ABD Ortadoğu'dan çıkabilecek mi?
ABD sistemi artık Ortadoğu bölgesinin zaten bu zayıflamış haliyle daha fazla mücadele ve müdahele etmek istemiyor, dikkatini daha çok Uzak Doğu’ya Pasifik bölgesine yoğunlaştırmaya çalışıyor.
Filistin ile İsrail arasında Mayıs 2021 ortasında yaşanan çatışmalar dikkatleri tekrar bu bölgeye ve soruna çevirdi. Uzun bir süredir içinde bulunduğu istikrarsızlıktan kurtulamayan Ortadoğu’da, geçmişte yalnızca Filistin sorunu merkezdeyken, günümüzde bölgedeki siyasal, ekonomik, insanî tablo çok daha vahim ve bunun kapsamlı bir çözümü yok. Daha önceki yazılarda ABD’nin iddia edilenin aksine bir uzun vadeli Ortadoğu politikası olduğunu, bunun kendi içinde tutarsızlıklar içerse de, son 20 yılda ABD’nin bölge siyasetinde ağırlığının arttığını savundum. ABD Saddam, Kaddafi gibi Arap milliyetçiliğinin temsilcileri tasfiye ederken, Esad Suriye'sinin Türkiye ve Katar gibi müttefikleriyle birlikte harabeye çevrilmesini sağlayarak, diğer bir Baasçı rejimi çok düşük bir maliyetle zayıflattı ve ilk kez bu ülkeye asker sokarak üs elde edebildi, ittifak kurduğu PYD sayesinde bunu kalıcı hale getirme imkanına kavuştu. Neredeyse son 10 yıl boyunca bölge ülkelerinin istikrarsız, çatışma içinde ve zayıf tutulmasına dayanan bu siyasetten, ABD, küresel gelişmeler nedeniyle, Biden yönetiminde uzaklaşma işaretleri vermişti. Bunun temellerini ve nedenlerini aşağıda tartışacağım.
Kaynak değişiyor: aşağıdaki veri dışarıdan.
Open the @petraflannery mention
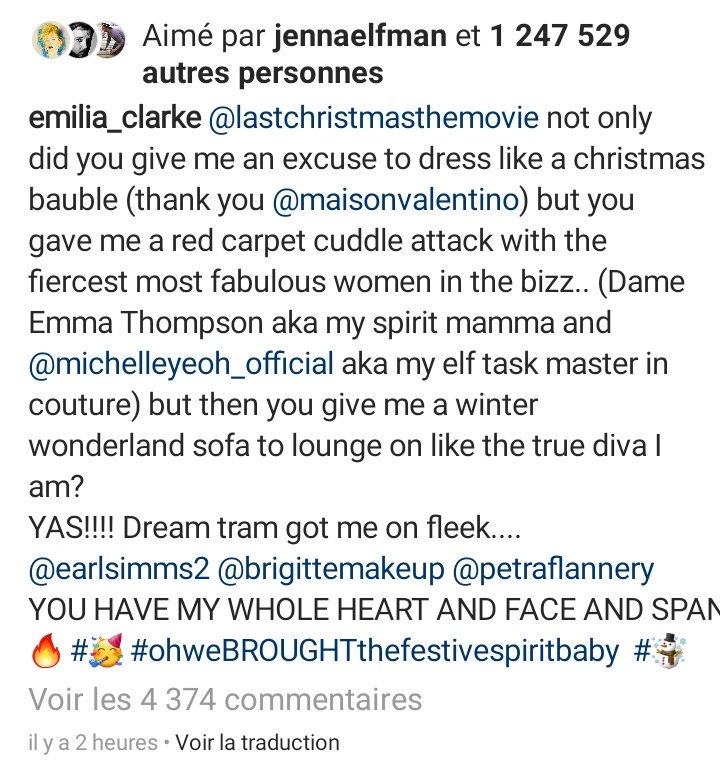The height and width of the screenshot is (780, 720). [x=553, y=569]
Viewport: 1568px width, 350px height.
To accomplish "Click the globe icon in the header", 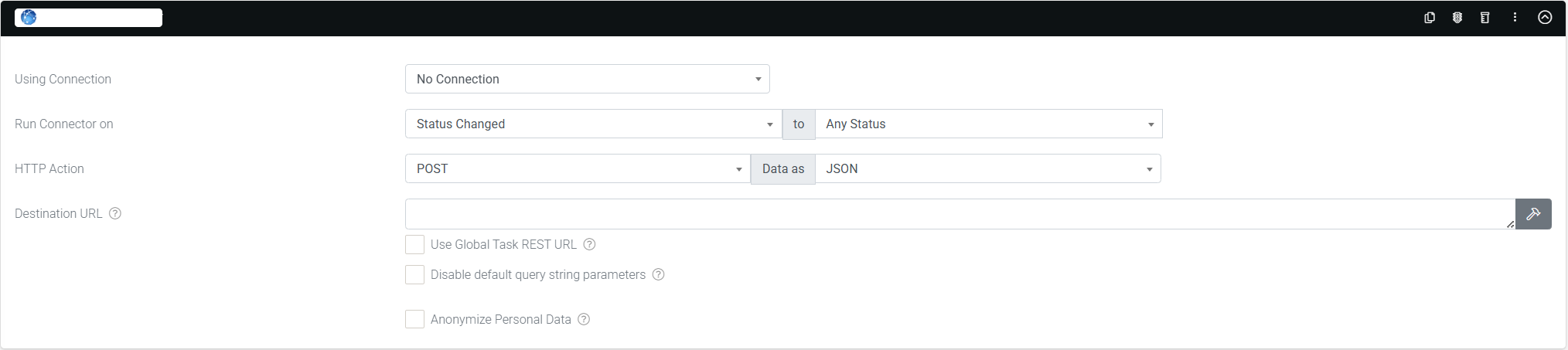I will (29, 17).
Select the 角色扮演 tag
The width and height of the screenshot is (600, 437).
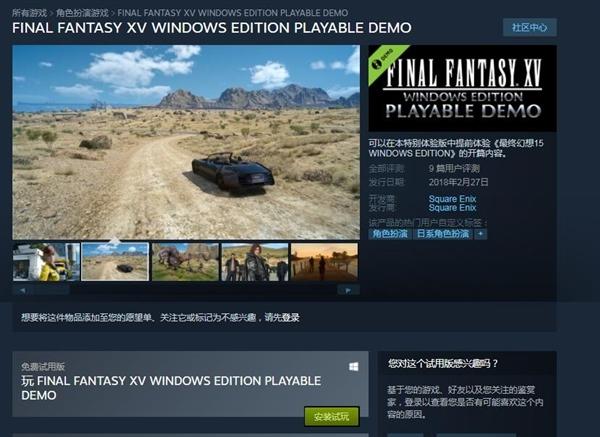(x=390, y=234)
Ne var ki, ABD siyasetindeki bu değişimi fark eden Netanyahu hükümeti ve İsrail sağı, bu hamleyi boşa çıkaracak bir provokasyona başvurarak, Biden yönetiminin bu girişimini engellemeye çalıştı. Bu yazıda ABD’nin bu yaklaşımının daha geniş kapsamlı olduğunu, Netanyahu’nun kısa vadede amacına ulaşsa bile, orta vadede bunu engellemesinin mümkün olmadığını savunacağım.
ORTADOĞU TABLOSU
Bölge Arap Baharının getirdiği yıkım ve sarsıntıyı üzerinden tam atamadı. Libya, Suriye ve Yemen’de günümüz çatışma yöntemlerinin hepsi kullanılırken ve test edilirken, Lübnan, Ürdün, Irak gibi ülkelerde de ya tam istikrar sağlanamadı ya da buradaki siyasal sistemler ekonomik sıkıntıların da etkisiyle çok kırılgan hale geldi. Geçmişte Batı/ABD hakimiyetine karşı güçlü direniş merkezleri varken, günümüzde devlet düzeyinde İran, devlet altı gruplar olarak da Hizbullah, Hamas dikkat çekiyor. Bunların da genel olarak bölge siyasetini dönüştürücü ve Batı üstünlüğü ile onun bölgesel işbirlikçi müttefiklerine denge oluşturabilmeleri mümkün değil. Öyle ki, bölgede bırakın ABD üstünlüğüne direnç oluşturmayı, gerilim eksenleri ABD müttefikleri arasında yaşamaya başlandı. Türkiye-Mısır ya da Katar-BAE, Suudi Arabistan gibi.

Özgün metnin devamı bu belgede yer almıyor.